At the door to the pie shop, he hesitated, recalling that body in the hole. There were some details that looked out of place. Surely … but no. The fool of a sergeant must have moved him; there was nothing to worry about. Yet the scene stuck in his head, even as he entered and chose a good beef pie.

Henry splashed through the water, running his hands over the strakes. There was no apparent leaking, and as he passed down the hull, he began to relax. All about him was the constant noise of running water, trickling, dripping, slopping about, but that was the normal sound of a working ship. The important thing was, he could see no holes or broken strakes, and by the time he had reached the stern, and had stumbled only once over a rib, he was feeling much happier. The second side of the ship appeared to be as safe, but he was nothing if not assiduous.

It was as he stepped over the rib, planting his foot carefully down in the water, that he felt something brush against him. He screamed shrilly as he took in the sight of the corpse under the water, with its gaping mouth, pale, dead eyes and the hand that moved gently as though beckoning Henry to join him in death.

Chapter Three

By the time Simon had entered his little counting-house, his latest clerk was already sitting at the trestle table, an anxious frown marring his brow as he added figures from a row of tally-sticks. Seeing Simon, he looked up and his mouth moved into a smile of welcome which somehow didn’t touch his eyes.

‘Bailiff — oh, right. Good. We’ve a lot to get through today. There’s a new ship come in.’

‘The burned one?’ Simon asked, crossing the room. At the far side there was a broad window which was shuttered most of the winter, but now in the late-summer was more often opened. He pulled up the heavy bar and set it on the floor, then pushed the shutters wide on their hinges. ‘It is one of the few advantages of this job, you know, that I have this marvellous view. And you, Stephen, persist in closing the shutters at every opportunity!’
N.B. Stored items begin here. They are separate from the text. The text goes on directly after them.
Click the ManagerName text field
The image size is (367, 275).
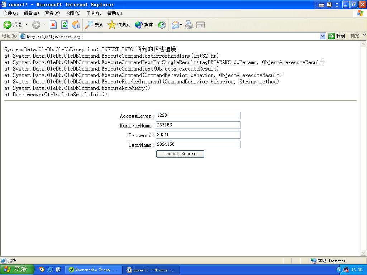(x=198, y=125)
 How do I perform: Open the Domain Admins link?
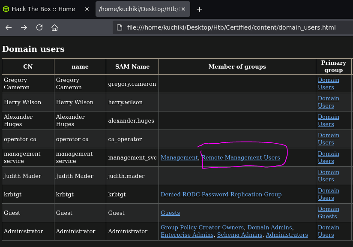coord(269,227)
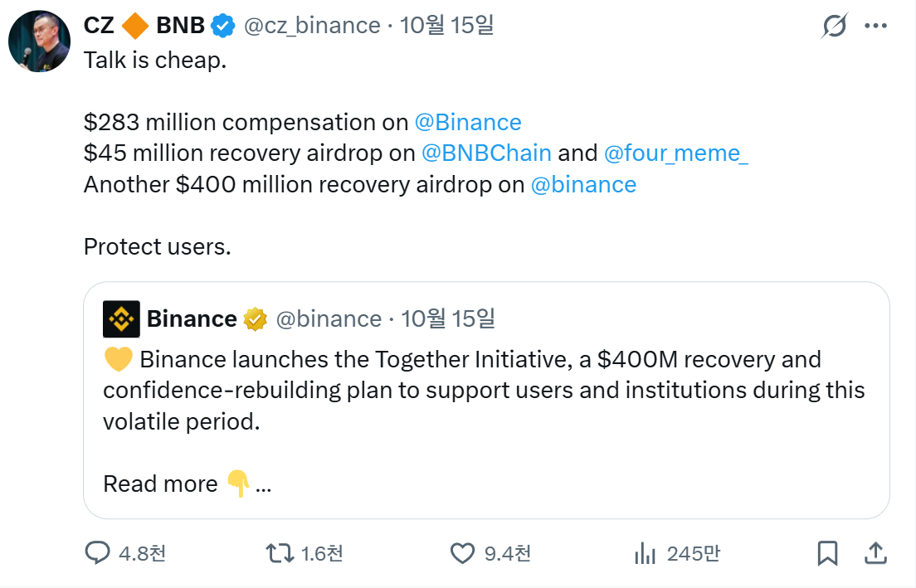Click CZ's blue verified badge
The image size is (916, 588).
[x=222, y=26]
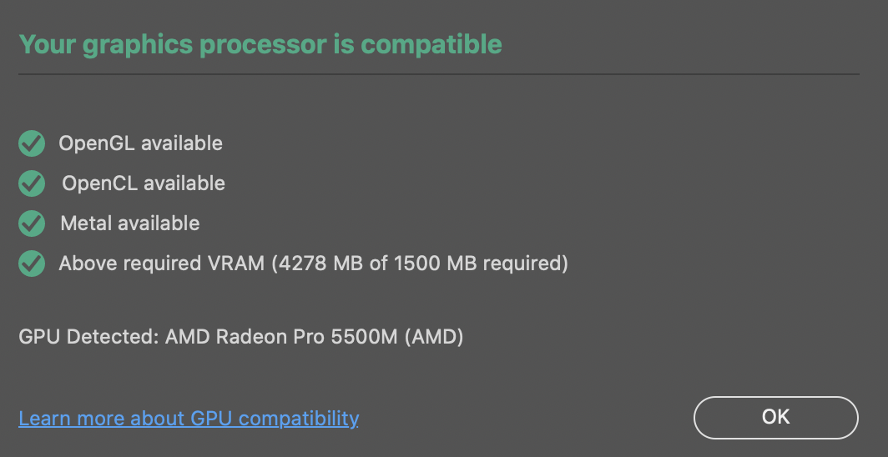Click the green checkmark beside OpenCL available

tap(32, 183)
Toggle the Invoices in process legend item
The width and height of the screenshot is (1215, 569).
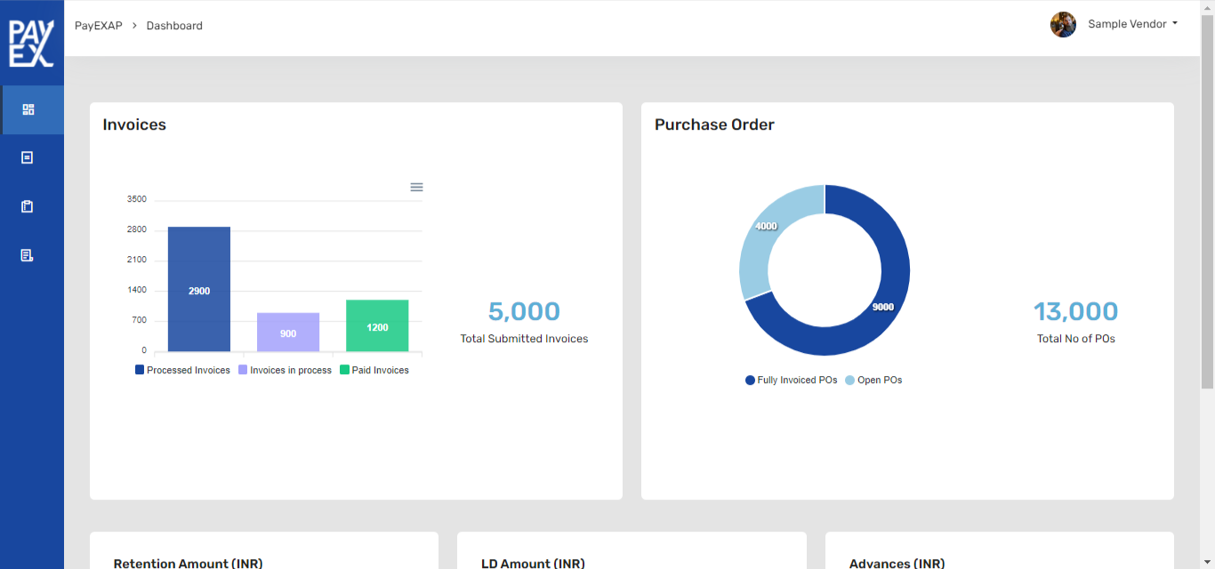click(x=285, y=370)
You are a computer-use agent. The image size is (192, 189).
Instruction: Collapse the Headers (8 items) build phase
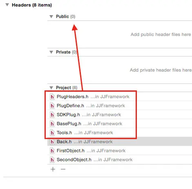(x=7, y=5)
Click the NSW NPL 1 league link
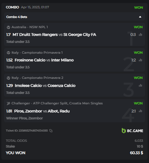 pos(38,27)
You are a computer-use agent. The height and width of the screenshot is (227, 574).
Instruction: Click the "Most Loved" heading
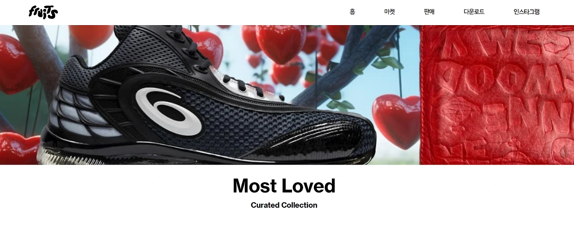coord(284,186)
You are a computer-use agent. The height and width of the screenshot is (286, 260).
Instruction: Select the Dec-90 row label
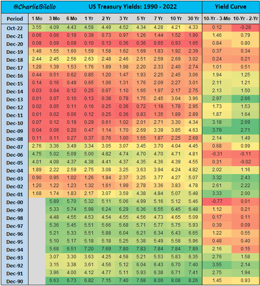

Stephen, a thin young man of two-and-twenty, smiled nervously. ‘I feel the chill so much, Master Bailiff, and-’

‘Chill? Look out there at the sun,’ Simon scoffed. ‘It’s a beautiful day, perfect weather. You could ride across the whole forest of Dartmoor to South Zeal market and back today.’

‘As you wish, sir,’ Stephen said. ‘Yet the open window will let in every gust and gale, and it blows my parchments all about the place.’

‘Use a stone to weight them down, then,’ Simon said unsympathetically, leaning against the window’s frame and listening. The hammering was continual down here, near some of the shipbuilders. At first he had hated the din, longing for the peace and tranquillity of the moors, but now he had grown accustomed to it, and when the men stopped working in the evening, he rather missed it.